● Given request
Copy every line of the records below word for word, leaving out the pictures.

========

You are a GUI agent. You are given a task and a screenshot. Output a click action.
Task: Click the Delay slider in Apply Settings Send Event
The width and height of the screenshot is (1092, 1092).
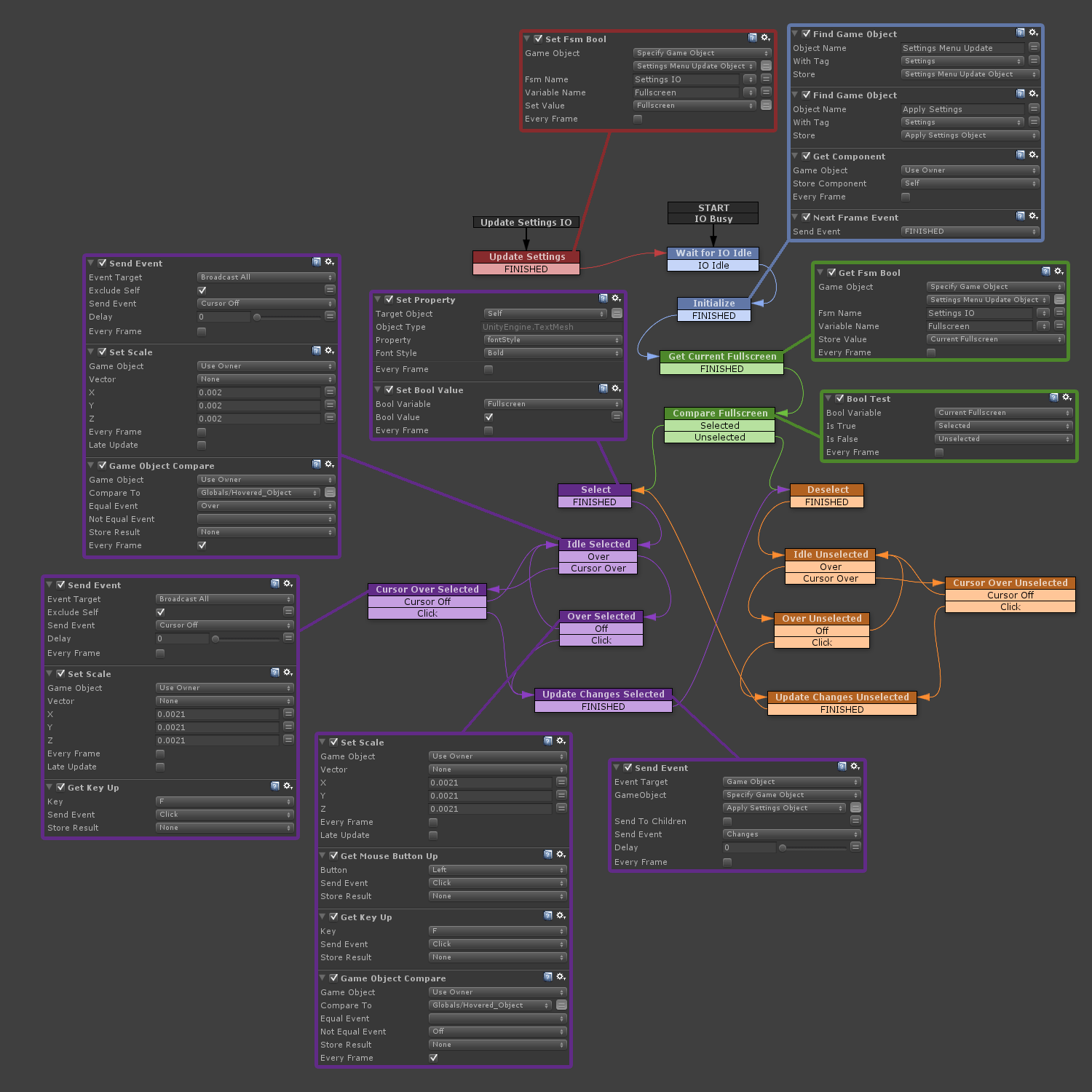[x=815, y=847]
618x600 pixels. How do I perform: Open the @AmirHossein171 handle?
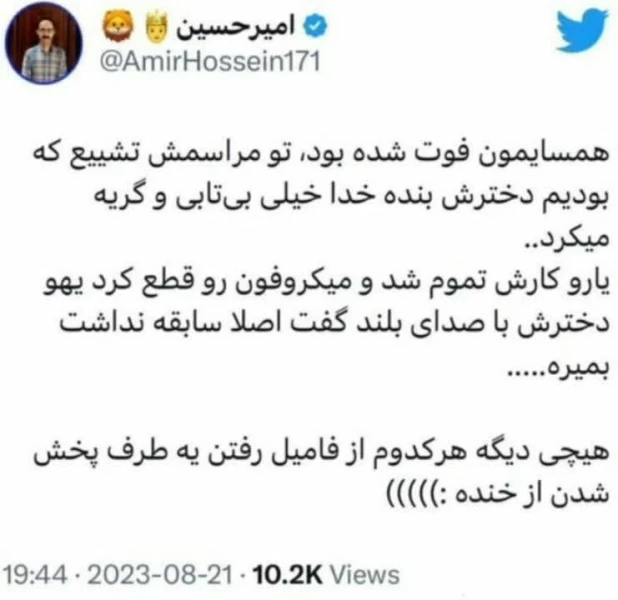(x=210, y=61)
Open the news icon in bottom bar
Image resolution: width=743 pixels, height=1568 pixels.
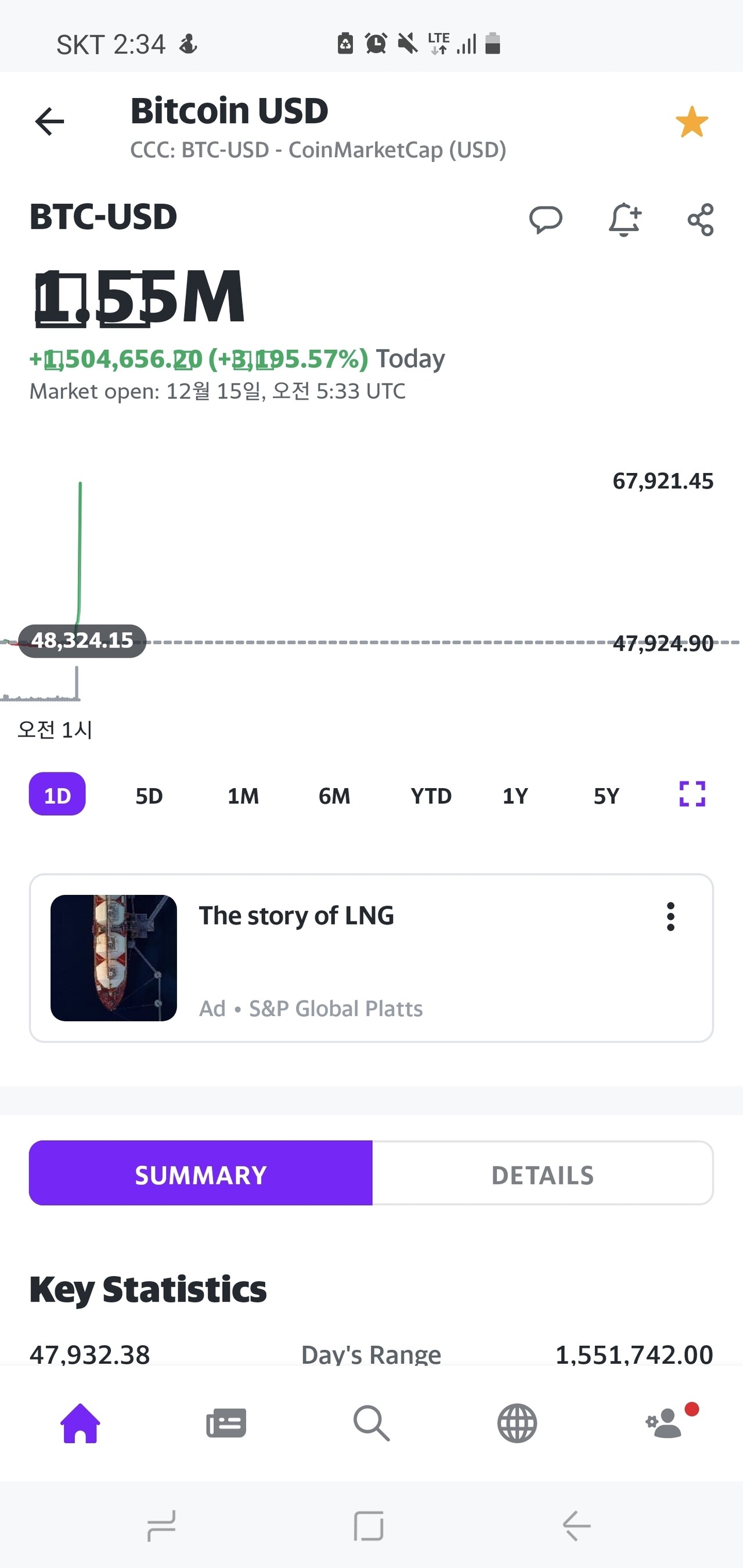click(226, 1424)
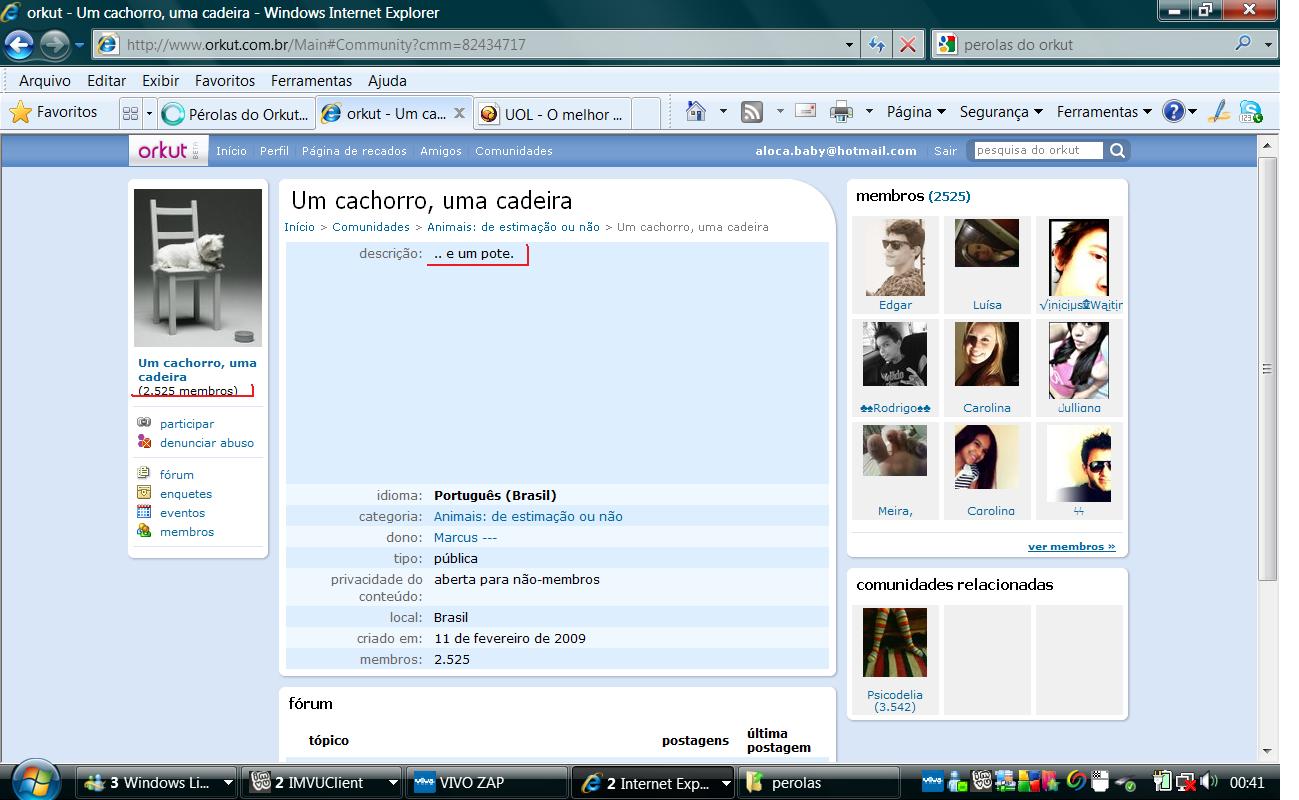Click the Home icon in the command bar
This screenshot has height=800, width=1299.
[697, 112]
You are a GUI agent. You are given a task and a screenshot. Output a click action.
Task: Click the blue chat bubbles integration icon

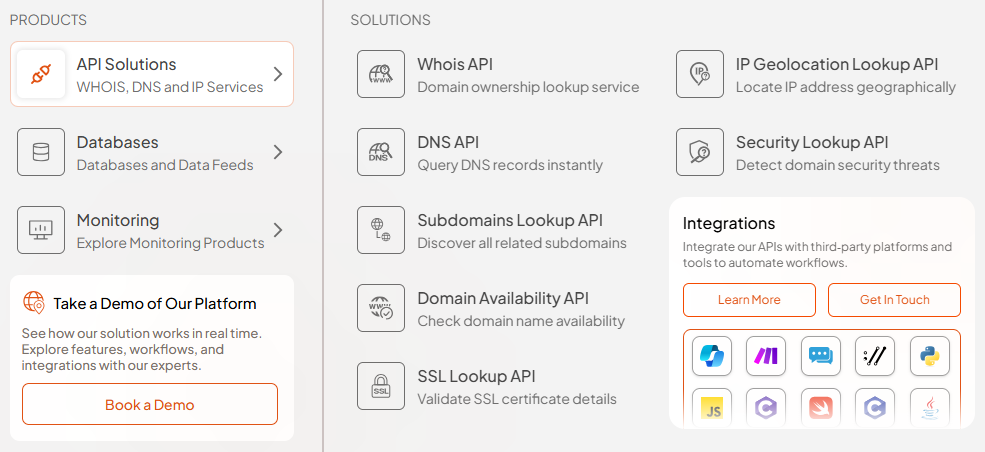point(821,355)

========

● Reply
You are a GUI agent. You are given a task and a screenshot. Output a click action.
Task: Click the Delay slider in Apply Settings Send Event
The width and height of the screenshot is (1092, 1092).
[x=815, y=847]
618x600 pixels. How do I perform: Open the @AmirHossein171 handle?
(x=210, y=61)
Open the news icon in bottom bar
Image resolution: width=743 pixels, height=1568 pixels.
click(226, 1424)
Click the Home icon in the command bar
This screenshot has height=800, width=1299.
[697, 112]
You are a GUI agent. You are given a task and a screenshot. Output a click action.
Task: Click the blue chat bubbles integration icon

point(821,355)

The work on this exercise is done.